The Ugandan subsidiary of ride-hailing giant Uber is among units that have been affected by the current reorganization the company is undertaking to counter the damage from the Covid-19 pandemic.
Where Uber had country managers for every unit in the East African region, in the latest changes, one person will oversee operations in Kenya, Uganda and Tanzania.
This implies Aaron Tindiseega — who has been the company’s manager in Uganda — will be replaced by Brian Njao who oversees Uber operations across Kenya, Uganda and Tanzania.
Tindiseega left Uber in June to join Elephant Healthcare, a health technology company based in London, U.K.
While announcing Uber’s Q1 earnings, the company’s chief executive Dara Khosrowshahi, said: “We are taking a hard look at our overall cost structure and our other bets to ensure our core business of Rides and Eats emerges stronger than ever.”
In emailed statement, Uber did not reveal how many employees in Uganda were ejected but this website understands that the company is reducing its headcount in Sub-Saharan Africa as has been done elsewhere the company is operating.
The laid-off workers are given severance packages, including a minimum of 10 weeks’ pay or more depending on contract terms.
The package also includes health benefits, additional equity vesting, outplacement/recruiting support, and additional support for Uber-sponsored visa holders.
A few months into the coronavirus lockdowns that swept through the world, Uber, which had seen rides tumble 80%, laid off 3,700 employees in order to save about $1 billion in costs.
Weeks later, on May 18, it announced another 3,000 employees were being trimmed off the workforce, riding the total cut in employees to 25%.
The company also closed 45 offices, with the chief executive citing a need to focus on operating a sustainable business.
“I knew that I had to make a hard decision, not because we are a public company, or to protect or stock price, or to please our Board or investors,” Khosrowshahi wrote to employees in a memo.
“I had to make this decision because our very future as an essential service for the cities of the world — our being there for millions of people and businesses who rely on us — demands it. We must establish ourselves as a self-sustaining enterprise that no longer relies on new capital or investors to keep growing, expanding, and innovating.”

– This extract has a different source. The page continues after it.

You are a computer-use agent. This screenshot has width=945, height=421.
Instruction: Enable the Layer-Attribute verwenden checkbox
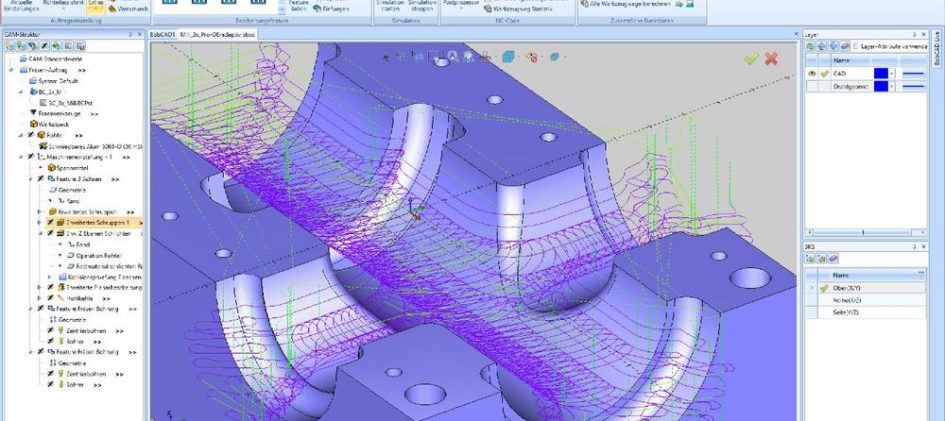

In an emailed statement, Anthony le Roux, a senior director and regional general manager of Uber Middle East & Africa, told me the decision to lay off workers was a hard one to take.
“Given the dramatic impact of the pandemic, and the unpredictable nature of recovery, globally we are concentrating our efforts on our core mobility and delivery platforms and resizing our company to match the realities of our business,” he said.
“That’s led us to some difficult decisions in Sub Saharan Africa where we have reduced the size of our workforce, each of whom I want to thank personally for their enormous contributions. We are making these tough choices now so that we can move forward and begin to build again with confidence.”